# Records excerpted from a collection
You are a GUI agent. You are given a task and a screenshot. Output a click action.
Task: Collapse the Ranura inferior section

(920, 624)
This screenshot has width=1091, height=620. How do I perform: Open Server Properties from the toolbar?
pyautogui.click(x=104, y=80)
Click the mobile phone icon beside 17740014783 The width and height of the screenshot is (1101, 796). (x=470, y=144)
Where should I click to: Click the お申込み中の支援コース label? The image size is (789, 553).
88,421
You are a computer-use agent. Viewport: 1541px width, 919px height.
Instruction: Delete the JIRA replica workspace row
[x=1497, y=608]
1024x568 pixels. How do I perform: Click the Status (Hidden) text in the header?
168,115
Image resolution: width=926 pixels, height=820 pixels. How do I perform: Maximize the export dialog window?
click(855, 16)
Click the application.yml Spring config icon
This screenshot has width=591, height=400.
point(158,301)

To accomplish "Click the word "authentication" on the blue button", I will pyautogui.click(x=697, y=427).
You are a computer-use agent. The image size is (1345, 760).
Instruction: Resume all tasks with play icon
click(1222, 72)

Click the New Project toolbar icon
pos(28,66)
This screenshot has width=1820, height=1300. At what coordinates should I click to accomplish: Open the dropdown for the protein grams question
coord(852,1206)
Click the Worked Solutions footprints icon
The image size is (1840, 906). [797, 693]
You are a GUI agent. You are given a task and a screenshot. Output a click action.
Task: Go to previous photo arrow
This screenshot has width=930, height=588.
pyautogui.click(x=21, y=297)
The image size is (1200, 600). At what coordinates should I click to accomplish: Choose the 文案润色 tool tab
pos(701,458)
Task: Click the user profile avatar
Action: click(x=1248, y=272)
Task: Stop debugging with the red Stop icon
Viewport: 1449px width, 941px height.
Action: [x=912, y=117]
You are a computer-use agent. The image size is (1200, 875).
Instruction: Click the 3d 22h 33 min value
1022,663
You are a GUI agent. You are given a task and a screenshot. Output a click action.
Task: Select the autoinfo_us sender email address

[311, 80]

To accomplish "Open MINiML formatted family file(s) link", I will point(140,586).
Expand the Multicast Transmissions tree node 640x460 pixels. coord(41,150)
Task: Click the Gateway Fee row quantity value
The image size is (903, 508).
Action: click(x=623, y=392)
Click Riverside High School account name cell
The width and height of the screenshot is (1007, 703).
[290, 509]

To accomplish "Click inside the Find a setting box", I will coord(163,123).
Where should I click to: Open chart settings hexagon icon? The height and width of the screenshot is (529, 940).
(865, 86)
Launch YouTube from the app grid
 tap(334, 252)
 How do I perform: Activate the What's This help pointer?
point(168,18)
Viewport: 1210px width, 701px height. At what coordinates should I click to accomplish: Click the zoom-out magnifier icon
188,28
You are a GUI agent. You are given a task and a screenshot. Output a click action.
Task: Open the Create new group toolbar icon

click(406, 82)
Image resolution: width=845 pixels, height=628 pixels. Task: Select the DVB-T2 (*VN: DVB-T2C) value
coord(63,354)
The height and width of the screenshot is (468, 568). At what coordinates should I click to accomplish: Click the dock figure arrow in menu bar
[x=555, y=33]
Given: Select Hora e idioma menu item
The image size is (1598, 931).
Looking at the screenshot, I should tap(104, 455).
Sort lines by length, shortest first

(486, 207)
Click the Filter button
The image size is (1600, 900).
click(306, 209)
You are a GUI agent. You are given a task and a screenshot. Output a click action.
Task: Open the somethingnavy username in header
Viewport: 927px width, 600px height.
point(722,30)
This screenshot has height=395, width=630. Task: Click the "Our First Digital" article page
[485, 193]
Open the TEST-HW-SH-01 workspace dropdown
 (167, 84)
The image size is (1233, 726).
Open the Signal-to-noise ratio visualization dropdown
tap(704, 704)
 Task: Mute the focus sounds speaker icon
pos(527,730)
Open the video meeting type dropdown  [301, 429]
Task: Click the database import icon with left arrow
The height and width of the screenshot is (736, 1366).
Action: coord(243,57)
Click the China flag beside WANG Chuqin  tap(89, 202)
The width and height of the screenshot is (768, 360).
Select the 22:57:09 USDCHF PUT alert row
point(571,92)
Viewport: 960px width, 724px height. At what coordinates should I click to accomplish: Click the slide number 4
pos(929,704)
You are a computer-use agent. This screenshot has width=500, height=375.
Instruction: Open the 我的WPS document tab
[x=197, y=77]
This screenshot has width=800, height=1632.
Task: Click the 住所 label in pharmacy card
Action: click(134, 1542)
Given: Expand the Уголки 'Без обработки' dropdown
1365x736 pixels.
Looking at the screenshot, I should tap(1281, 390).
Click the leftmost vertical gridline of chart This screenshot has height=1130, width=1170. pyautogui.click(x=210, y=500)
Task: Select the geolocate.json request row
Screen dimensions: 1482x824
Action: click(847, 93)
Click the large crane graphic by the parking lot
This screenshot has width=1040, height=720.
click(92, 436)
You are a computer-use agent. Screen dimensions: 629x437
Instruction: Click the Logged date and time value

# EXERCISE DETAILS
Give the number of lines above that include "will". Write nothing else.

# EXERCISE RESPONSE
3